Zur Berichterstattung über Rentenpolitik (Berichte im Politikteil):

Es ist beachtlich, wie viel Geld in Deutschland plötzlich vorhanden ist und für alles mögliche Verwendung (Verschwendung) findet. Die Frauen, die immer noch Renten unter 200 Euro bekommen, werden immer noch übersehen. Das sind Frauen, die im Zweiten Weltkrieg geboren wurden. Die nach dem Krieg erzogen wurden, um alles hinzunehmen, nicht zu jammern und nicht zu betteln.
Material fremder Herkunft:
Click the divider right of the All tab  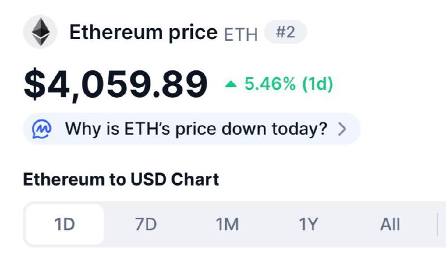[x=438, y=224]
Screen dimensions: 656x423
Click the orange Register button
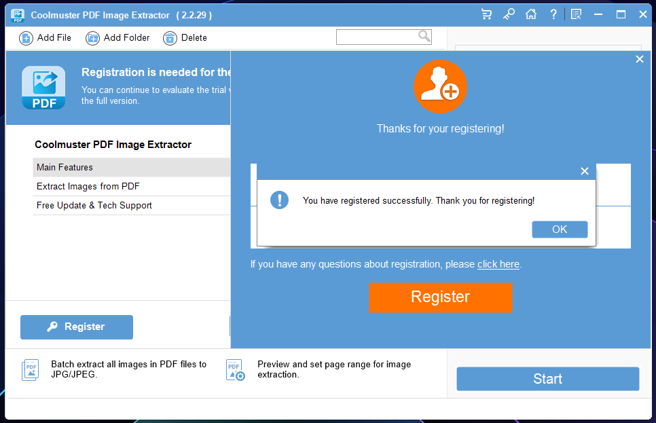click(x=440, y=297)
Denen steht aber genau wie vielen anderen Rentnern ein vernünftiger Lebensunterhalt zu. Natürlich könnte man, so wie Tübingens Bürgermeister Boris Palmer, sagen, die sind alt und leben nicht mehr lange. Aber das ist falsch. Viele dieser Frauen haben bis zur Corona-Pandemie unter anderem leere Flaschen gesammelt, um leben zu können. Leere Flaschen gibt es zur Zeit nicht, weil keine Leute auf der Straße sind und keine Pfandflaschen im Abfalleimer landen. Diese Frauen sind schon damals von Politikern vergessen worden. Sie haben alle einen Beruf erlernt. Mit 21 Jahren wurde damals geheiratet. Es kamen Kinder auf die Welt, die sie erzogen. Erst 1977 durften diese Frauen ohne Erlaubnis ihrer Männer arbeiten. Viele Männer haben dies bis 1977 nicht erlaubt, da es sonst geheißen hätte, er kann seine Familie nicht ernähren.
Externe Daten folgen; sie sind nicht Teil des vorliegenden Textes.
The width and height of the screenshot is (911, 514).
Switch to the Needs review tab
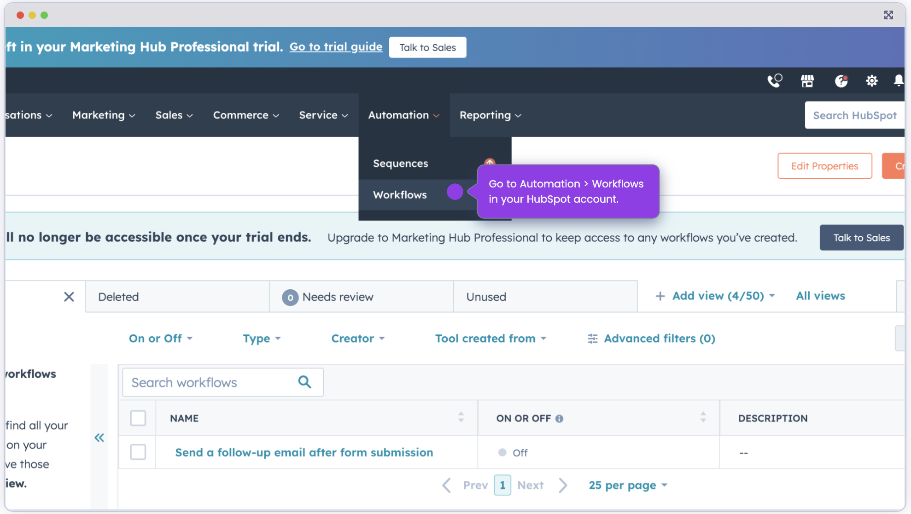pos(338,297)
Über neue Rentner wird nachgedacht und für sie vernünftige Renten ausgearbeitet. Diesen Frauen, die den Krieg überlebt haben, muss dringend geholfen werden. Es kann nicht mehr gesagt werden, es ist kein Geld da. Die Jetztzeit sagt etwas anderes. Gebt den Frauen endlich die Rente, die ihnen zusteht. Die Zeit ist überreif. Gebt den Frauen endlich die Würde zum Leben zurück.

Bundesfinanzminister Scholz erfand das Schlagwort „Wums“. Wir Senioren haben auch Schlagworte: Wer die Alten quält, wird nicht gewählt. Tut endlich was für Seniorinnen.